Exercise goal :: Repeat the listing that follows without a single change.
(Beginning of Source material)
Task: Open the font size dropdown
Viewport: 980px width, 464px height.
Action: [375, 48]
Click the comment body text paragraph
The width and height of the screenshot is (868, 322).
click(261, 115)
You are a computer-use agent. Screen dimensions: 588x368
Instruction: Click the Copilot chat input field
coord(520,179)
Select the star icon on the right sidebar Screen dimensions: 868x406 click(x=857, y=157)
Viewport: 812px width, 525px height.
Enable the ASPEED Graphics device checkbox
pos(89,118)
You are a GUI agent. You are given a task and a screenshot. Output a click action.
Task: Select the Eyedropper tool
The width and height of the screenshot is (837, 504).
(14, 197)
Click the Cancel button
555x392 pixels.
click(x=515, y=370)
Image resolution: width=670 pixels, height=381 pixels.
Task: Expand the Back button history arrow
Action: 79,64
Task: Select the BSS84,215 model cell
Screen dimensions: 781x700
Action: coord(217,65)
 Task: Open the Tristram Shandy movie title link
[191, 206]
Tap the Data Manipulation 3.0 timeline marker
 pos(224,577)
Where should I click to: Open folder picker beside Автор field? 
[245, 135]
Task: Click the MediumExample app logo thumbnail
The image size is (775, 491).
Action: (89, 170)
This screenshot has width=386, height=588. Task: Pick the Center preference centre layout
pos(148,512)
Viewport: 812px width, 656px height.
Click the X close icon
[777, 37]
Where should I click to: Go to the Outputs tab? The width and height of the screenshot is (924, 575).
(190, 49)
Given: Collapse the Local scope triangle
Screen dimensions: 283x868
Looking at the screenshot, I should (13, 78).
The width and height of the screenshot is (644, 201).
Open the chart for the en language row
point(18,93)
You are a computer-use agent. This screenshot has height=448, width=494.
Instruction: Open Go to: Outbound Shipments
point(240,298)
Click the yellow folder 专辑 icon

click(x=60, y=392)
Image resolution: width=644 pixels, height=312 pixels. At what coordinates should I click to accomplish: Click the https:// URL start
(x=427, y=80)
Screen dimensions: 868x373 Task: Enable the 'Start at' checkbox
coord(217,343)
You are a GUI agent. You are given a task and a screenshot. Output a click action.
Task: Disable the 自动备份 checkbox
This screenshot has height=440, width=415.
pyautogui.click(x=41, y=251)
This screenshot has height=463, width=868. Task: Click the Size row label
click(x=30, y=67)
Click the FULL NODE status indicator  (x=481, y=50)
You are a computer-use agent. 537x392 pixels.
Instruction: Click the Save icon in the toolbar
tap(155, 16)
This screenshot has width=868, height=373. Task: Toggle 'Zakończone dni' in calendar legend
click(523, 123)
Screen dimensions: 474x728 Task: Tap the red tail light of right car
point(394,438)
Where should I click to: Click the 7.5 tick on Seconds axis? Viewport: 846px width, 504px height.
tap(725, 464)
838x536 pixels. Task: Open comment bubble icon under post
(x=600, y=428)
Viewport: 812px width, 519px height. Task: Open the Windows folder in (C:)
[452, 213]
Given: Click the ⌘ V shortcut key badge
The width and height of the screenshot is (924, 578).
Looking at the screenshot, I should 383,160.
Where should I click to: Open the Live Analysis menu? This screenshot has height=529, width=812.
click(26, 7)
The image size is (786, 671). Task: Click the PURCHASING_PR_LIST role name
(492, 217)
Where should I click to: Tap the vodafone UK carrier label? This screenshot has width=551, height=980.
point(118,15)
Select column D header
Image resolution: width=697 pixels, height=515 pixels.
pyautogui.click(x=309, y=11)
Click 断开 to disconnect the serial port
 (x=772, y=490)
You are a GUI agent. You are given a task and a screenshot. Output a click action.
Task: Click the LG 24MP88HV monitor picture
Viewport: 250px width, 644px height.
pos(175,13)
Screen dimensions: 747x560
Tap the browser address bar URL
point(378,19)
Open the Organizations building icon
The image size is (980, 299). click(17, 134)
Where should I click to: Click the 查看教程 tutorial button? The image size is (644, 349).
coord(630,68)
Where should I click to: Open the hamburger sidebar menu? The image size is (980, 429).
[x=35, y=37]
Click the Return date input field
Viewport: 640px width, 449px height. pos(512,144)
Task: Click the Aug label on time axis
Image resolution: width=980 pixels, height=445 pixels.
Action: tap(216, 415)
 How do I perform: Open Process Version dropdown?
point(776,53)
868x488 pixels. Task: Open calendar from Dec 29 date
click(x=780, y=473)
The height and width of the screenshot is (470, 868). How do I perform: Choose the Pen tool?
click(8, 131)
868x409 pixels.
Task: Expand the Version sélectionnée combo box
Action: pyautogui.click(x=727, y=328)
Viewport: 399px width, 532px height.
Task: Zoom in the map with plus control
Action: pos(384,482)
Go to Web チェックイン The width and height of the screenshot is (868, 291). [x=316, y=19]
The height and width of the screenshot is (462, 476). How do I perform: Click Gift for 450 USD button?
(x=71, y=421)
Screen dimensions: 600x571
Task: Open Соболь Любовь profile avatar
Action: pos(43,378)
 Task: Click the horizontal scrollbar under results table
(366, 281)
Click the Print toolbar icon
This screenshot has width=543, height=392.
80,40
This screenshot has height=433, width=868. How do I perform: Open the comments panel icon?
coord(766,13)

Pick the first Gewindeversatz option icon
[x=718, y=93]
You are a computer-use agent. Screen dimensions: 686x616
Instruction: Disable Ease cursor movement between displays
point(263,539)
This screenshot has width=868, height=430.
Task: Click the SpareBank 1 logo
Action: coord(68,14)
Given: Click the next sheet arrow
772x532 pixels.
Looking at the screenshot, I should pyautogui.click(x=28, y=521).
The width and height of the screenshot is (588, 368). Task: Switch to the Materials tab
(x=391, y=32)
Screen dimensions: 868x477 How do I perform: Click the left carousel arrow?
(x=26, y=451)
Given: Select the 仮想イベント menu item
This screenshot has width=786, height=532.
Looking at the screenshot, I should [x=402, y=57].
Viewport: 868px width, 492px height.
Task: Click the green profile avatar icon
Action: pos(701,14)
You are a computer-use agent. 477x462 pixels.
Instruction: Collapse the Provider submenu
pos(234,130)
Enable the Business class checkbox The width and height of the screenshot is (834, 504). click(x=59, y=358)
(End of Source material)
Solution ::
Task: Open the font size dropdown
Viewport: 980px width, 464px height.
Action: [375, 48]
Click the comment body text paragraph
The width and height of the screenshot is (868, 322).
click(261, 115)
You are a computer-use agent. Screen dimensions: 588x368
Instruction: Click the Copilot chat input field
coord(520,179)
Select the star icon on the right sidebar Screen dimensions: 868x406 click(x=857, y=157)
Viewport: 812px width, 525px height.
Enable the ASPEED Graphics device checkbox
pos(89,118)
You are a GUI agent. You are given a task and a screenshot. Output a click action.
Task: Select the Eyedropper tool
The width and height of the screenshot is (837, 504).
(14, 197)
Click the Cancel button
555x392 pixels.
click(x=515, y=370)
Image resolution: width=670 pixels, height=381 pixels.
Task: Expand the Back button history arrow
Action: 79,64
Task: Select the BSS84,215 model cell
Screen dimensions: 781x700
Action: coord(217,65)
 Task: Open the Tristram Shandy movie title link
[191, 206]
Tap the Data Manipulation 3.0 timeline marker
 pos(224,577)
Where should I click to: Open folder picker beside Автор field? 
[245, 135]
Task: Click the MediumExample app logo thumbnail
The image size is (775, 491).
Action: (89, 170)
This screenshot has width=386, height=588. Task: Pick the Center preference centre layout
pos(148,512)
Viewport: 812px width, 656px height.
Click the X close icon
[777, 37]
Where should I click to: Go to the Outputs tab? The width and height of the screenshot is (924, 575).
(190, 49)
Given: Collapse the Local scope triangle
Screen dimensions: 283x868
Looking at the screenshot, I should (13, 78).
The width and height of the screenshot is (644, 201).
Open the chart for the en language row
point(18,93)
You are a computer-use agent. This screenshot has height=448, width=494.
Instruction: Open Go to: Outbound Shipments
point(240,298)
Click the yellow folder 专辑 icon

click(x=60, y=392)
Image resolution: width=644 pixels, height=312 pixels. At what coordinates should I click to accomplish: Click the https:// URL start
(x=427, y=80)
Screen dimensions: 868x373 Task: Enable the 'Start at' checkbox
coord(217,343)
You are a GUI agent. You are given a task and a screenshot. Output a click action.
Task: Disable the 自动备份 checkbox
This screenshot has height=440, width=415.
pyautogui.click(x=41, y=251)
This screenshot has height=463, width=868. Task: Click the Size row label
click(x=30, y=67)
Click the FULL NODE status indicator  (x=481, y=50)
You are a computer-use agent. 537x392 pixels.
Instruction: Click the Save icon in the toolbar
tap(155, 16)
This screenshot has width=868, height=373. Task: Toggle 'Zakończone dni' in calendar legend
click(523, 123)
Screen dimensions: 474x728 Task: Tap the red tail light of right car
point(394,438)
Where should I click to: Click the 7.5 tick on Seconds axis? Viewport: 846px width, 504px height.
tap(725, 464)
838x536 pixels. Task: Open comment bubble icon under post
(x=600, y=428)
Viewport: 812px width, 519px height. Task: Open the Windows folder in (C:)
[452, 213]
Given: Click the ⌘ V shortcut key badge
The width and height of the screenshot is (924, 578).
Looking at the screenshot, I should 383,160.
Where should I click to: Open the Live Analysis menu? This screenshot has height=529, width=812.
click(26, 7)
The image size is (786, 671). Task: Click the PURCHASING_PR_LIST role name
(492, 217)
Where should I click to: Tap the vodafone UK carrier label? This screenshot has width=551, height=980.
point(118,15)
Select column D header
Image resolution: width=697 pixels, height=515 pixels.
pyautogui.click(x=309, y=11)
Click 断开 to disconnect the serial port
 (x=772, y=490)
You are a GUI agent. You are given a task and a screenshot. Output a click action.
Task: Click the LG 24MP88HV monitor picture
Viewport: 250px width, 644px height.
pos(175,13)
Screen dimensions: 747x560
Tap the browser address bar URL
point(378,19)
Open the Organizations building icon
The image size is (980, 299). click(17, 134)
Where should I click to: Click the 查看教程 tutorial button? The image size is (644, 349).
coord(630,68)
Where should I click to: Open the hamburger sidebar menu? The image size is (980, 429).
[x=35, y=37]
Click the Return date input field
Viewport: 640px width, 449px height. pos(512,144)
Task: Click the Aug label on time axis
Image resolution: width=980 pixels, height=445 pixels.
Action: tap(216, 415)
 How do I perform: Open Process Version dropdown?
point(776,53)
868x488 pixels. Task: Open calendar from Dec 29 date
click(x=780, y=473)
The height and width of the screenshot is (470, 868). How do I perform: Choose the Pen tool?
click(8, 131)
868x409 pixels.
Task: Expand the Version sélectionnée combo box
Action: pyautogui.click(x=727, y=328)
Viewport: 399px width, 532px height.
Task: Zoom in the map with plus control
Action: pos(384,482)
Go to Web チェックイン The width and height of the screenshot is (868, 291). [x=316, y=19]
The height and width of the screenshot is (462, 476). How do I perform: Click Gift for 450 USD button?
(x=71, y=421)
Screen dimensions: 600x571
Task: Open Соболь Любовь profile avatar
Action: pos(43,378)
 Task: Click the horizontal scrollbar under results table
(366, 281)
Click the Print toolbar icon
This screenshot has width=543, height=392.
80,40
This screenshot has height=433, width=868. How do I perform: Open the comments panel icon?
coord(766,13)

Pick the first Gewindeversatz option icon
[x=718, y=93]
You are a computer-use agent. Screen dimensions: 686x616
Instruction: Disable Ease cursor movement between displays
point(263,539)
This screenshot has width=868, height=430.
Task: Click the SpareBank 1 logo
Action: coord(68,14)
Given: Click the next sheet arrow
772x532 pixels.
Looking at the screenshot, I should pyautogui.click(x=28, y=521).
The width and height of the screenshot is (588, 368). Task: Switch to the Materials tab
(x=391, y=32)
Screen dimensions: 868x477 How do I perform: Click the left carousel arrow?
(x=26, y=451)
Given: Select the 仮想イベント menu item
This screenshot has width=786, height=532.
Looking at the screenshot, I should [x=402, y=57].
Viewport: 868px width, 492px height.
Task: Click the green profile avatar icon
Action: pos(701,14)
You are a computer-use agent. 477x462 pixels.
Instruction: Collapse the Provider submenu
pos(234,130)
Enable the Business class checkbox The width and height of the screenshot is (834, 504). click(x=59, y=358)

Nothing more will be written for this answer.